Instructions for the task
The full listing below should be printed word for word.

Data for the task Start Marker

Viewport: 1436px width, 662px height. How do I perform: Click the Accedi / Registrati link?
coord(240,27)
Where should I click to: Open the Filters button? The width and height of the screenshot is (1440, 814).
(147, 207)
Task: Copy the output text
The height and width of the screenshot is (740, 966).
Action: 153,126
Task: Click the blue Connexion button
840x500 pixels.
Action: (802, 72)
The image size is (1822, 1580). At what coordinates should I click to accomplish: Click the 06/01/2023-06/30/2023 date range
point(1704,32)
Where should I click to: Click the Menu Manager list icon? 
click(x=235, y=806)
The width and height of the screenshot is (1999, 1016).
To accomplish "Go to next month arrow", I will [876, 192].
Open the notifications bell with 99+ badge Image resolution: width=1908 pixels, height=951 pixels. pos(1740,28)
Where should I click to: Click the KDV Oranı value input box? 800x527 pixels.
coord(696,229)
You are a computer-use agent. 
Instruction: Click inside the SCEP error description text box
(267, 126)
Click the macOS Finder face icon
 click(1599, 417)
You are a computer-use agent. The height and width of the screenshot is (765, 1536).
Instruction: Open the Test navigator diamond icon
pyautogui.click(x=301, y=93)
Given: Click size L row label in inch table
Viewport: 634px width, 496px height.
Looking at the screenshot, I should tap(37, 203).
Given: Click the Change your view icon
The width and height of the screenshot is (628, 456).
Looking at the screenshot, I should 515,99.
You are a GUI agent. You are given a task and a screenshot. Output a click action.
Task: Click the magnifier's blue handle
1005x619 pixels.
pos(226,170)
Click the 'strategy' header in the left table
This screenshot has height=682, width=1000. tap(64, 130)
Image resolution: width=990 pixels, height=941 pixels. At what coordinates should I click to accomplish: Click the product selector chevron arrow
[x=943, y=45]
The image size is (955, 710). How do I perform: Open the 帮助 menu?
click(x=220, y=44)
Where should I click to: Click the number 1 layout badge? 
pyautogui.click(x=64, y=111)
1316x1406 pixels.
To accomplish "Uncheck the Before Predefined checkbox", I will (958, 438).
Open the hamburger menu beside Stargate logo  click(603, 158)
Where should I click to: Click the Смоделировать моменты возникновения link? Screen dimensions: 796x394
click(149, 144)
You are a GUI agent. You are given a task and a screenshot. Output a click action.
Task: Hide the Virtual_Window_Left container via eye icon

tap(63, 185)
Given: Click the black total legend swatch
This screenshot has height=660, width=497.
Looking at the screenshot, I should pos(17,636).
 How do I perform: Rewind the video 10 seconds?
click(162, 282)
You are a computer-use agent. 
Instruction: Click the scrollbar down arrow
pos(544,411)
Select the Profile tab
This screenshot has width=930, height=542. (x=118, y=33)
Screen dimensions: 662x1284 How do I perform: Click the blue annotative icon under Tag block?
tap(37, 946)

Data for the task End Marker

Problem solution
Viewport: 1436px width, 662px height. How do I perform: Click the Accedi / Registrati link?
coord(240,27)
Where should I click to: Open the Filters button? The width and height of the screenshot is (1440, 814).
(147, 207)
Task: Copy the output text
The height and width of the screenshot is (740, 966).
Action: 153,126
Task: Click the blue Connexion button
840x500 pixels.
Action: (802, 72)
The image size is (1822, 1580). At what coordinates should I click to accomplish: Click the 06/01/2023-06/30/2023 date range
point(1704,32)
Where should I click to: Click the Menu Manager list icon? 
click(x=235, y=806)
The width and height of the screenshot is (1999, 1016).
To accomplish "Go to next month arrow", I will [876, 192].
Open the notifications bell with 99+ badge Image resolution: width=1908 pixels, height=951 pixels. pos(1740,28)
Where should I click to: Click the KDV Oranı value input box? 800x527 pixels.
coord(696,229)
You are a computer-use agent. 
Instruction: Click inside the SCEP error description text box
(267, 126)
Click the macOS Finder face icon
 click(1599, 417)
You are a computer-use agent. The height and width of the screenshot is (765, 1536).
Instruction: Open the Test navigator diamond icon
pyautogui.click(x=301, y=93)
Given: Click size L row label in inch table
Viewport: 634px width, 496px height.
Looking at the screenshot, I should tap(37, 203).
Given: Click the Change your view icon
The width and height of the screenshot is (628, 456).
Looking at the screenshot, I should 515,99.
You are a GUI agent. You are given a task and a screenshot. Output a click action.
Task: Click the magnifier's blue handle
1005x619 pixels.
pos(226,170)
Click the 'strategy' header in the left table
This screenshot has height=682, width=1000. tap(64, 130)
Image resolution: width=990 pixels, height=941 pixels. At what coordinates should I click to accomplish: Click the product selector chevron arrow
[x=943, y=45]
The image size is (955, 710). How do I perform: Open the 帮助 menu?
click(x=220, y=44)
Where should I click to: Click the number 1 layout badge? 
pyautogui.click(x=64, y=111)
1316x1406 pixels.
To accomplish "Uncheck the Before Predefined checkbox", I will (958, 438).
Open the hamburger menu beside Stargate logo  click(603, 158)
Where should I click to: Click the Смоделировать моменты возникновения link? Screen dimensions: 796x394
click(149, 144)
You are a GUI agent. You are given a task and a screenshot. Output a click action.
Task: Hide the Virtual_Window_Left container via eye icon

tap(63, 185)
Given: Click the black total legend swatch
This screenshot has height=660, width=497.
Looking at the screenshot, I should pos(17,636).
 How do I perform: Rewind the video 10 seconds?
click(162, 282)
You are a computer-use agent. 
Instruction: Click the scrollbar down arrow
pos(544,411)
Select the Profile tab
This screenshot has width=930, height=542. (x=118, y=33)
Screen dimensions: 662x1284 How do I perform: Click the blue annotative icon under Tag block?
tap(37, 946)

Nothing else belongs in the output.